* PROBLEM
Starting at the line that contains "You are a computer-use agent. 407x582 pixels.", transcribe each line exactly through the end of the data below, and skip any pictures.

++++ DATA RECORDS ++++

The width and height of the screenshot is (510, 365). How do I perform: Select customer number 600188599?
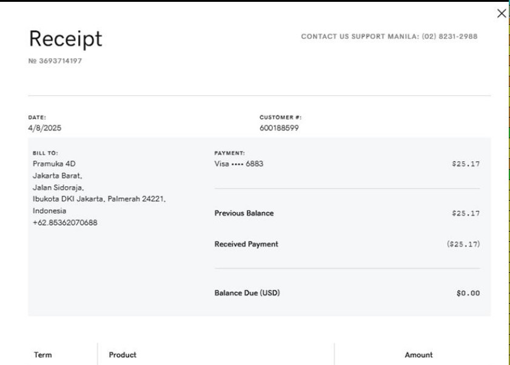tap(279, 128)
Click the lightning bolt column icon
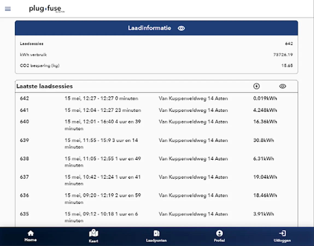314x246 pixels. coord(257,86)
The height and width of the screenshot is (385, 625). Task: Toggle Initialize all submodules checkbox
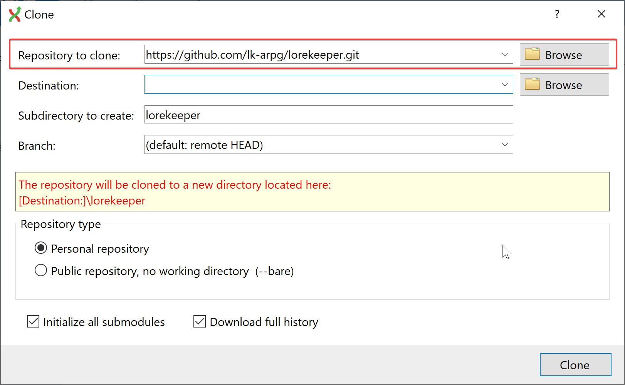(33, 321)
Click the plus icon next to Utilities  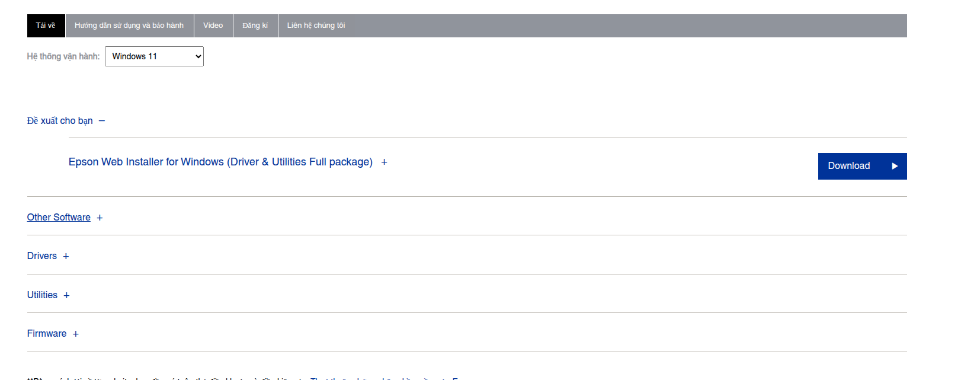pos(66,296)
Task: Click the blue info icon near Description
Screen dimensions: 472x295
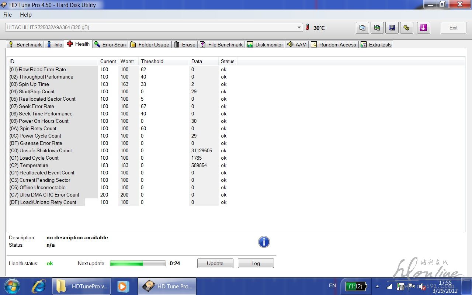Action: pos(264,242)
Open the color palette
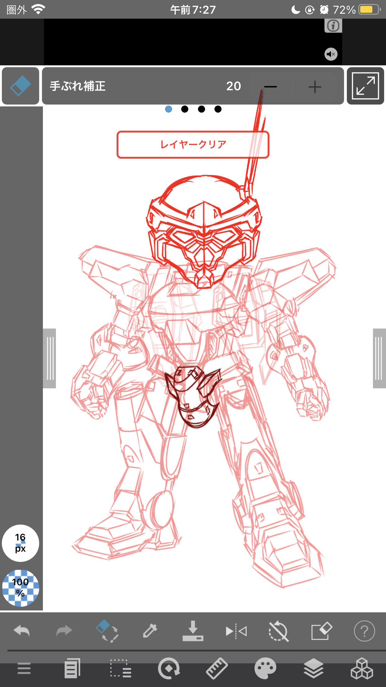This screenshot has width=386, height=687. point(265,668)
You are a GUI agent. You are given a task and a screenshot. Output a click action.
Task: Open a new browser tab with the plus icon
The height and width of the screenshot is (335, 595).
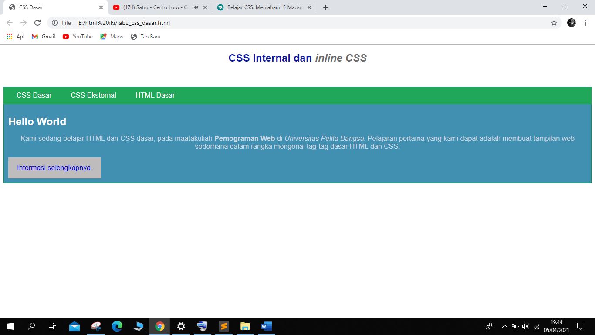pos(325,7)
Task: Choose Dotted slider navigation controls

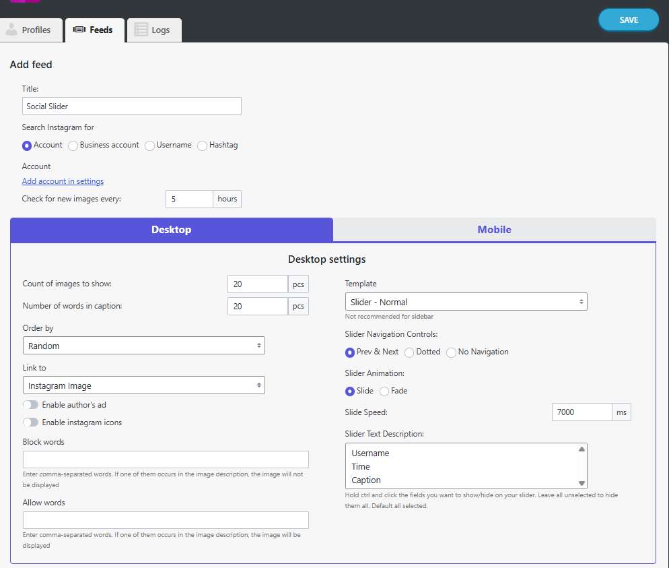Action: (x=409, y=352)
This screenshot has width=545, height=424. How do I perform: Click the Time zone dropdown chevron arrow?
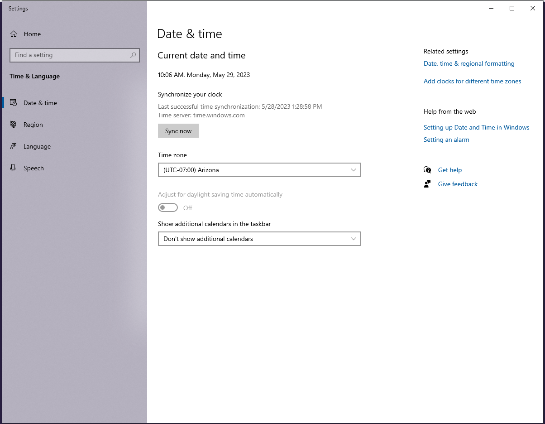click(354, 170)
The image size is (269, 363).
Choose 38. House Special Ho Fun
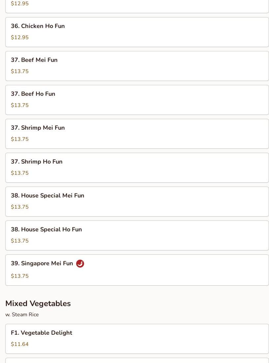coord(137,235)
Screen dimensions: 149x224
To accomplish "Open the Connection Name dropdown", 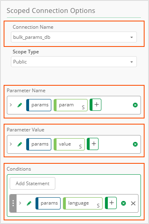I will pyautogui.click(x=74, y=37).
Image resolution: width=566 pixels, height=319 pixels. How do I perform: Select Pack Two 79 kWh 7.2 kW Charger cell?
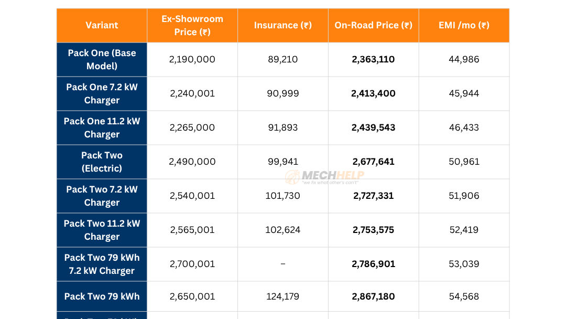tap(102, 264)
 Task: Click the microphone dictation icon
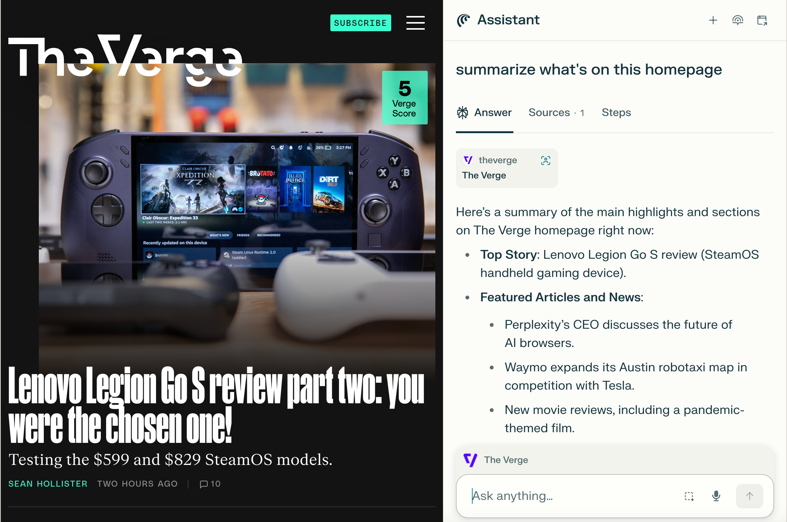pyautogui.click(x=716, y=496)
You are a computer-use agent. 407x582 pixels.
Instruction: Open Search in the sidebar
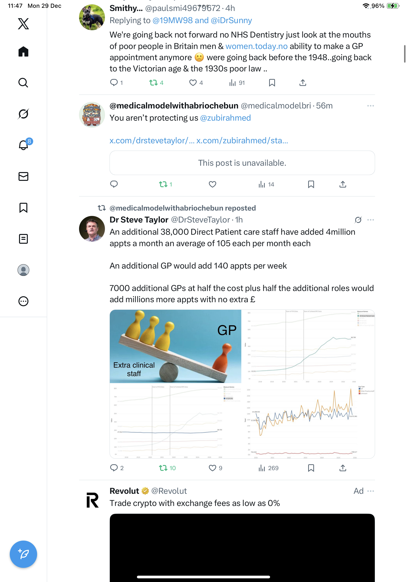click(23, 83)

++++

* OUTPUT FOR THIS EXERCISE
You are a computer-use agent. 407x582 pixels.
Instruction: Open Search in the sidebar
click(23, 83)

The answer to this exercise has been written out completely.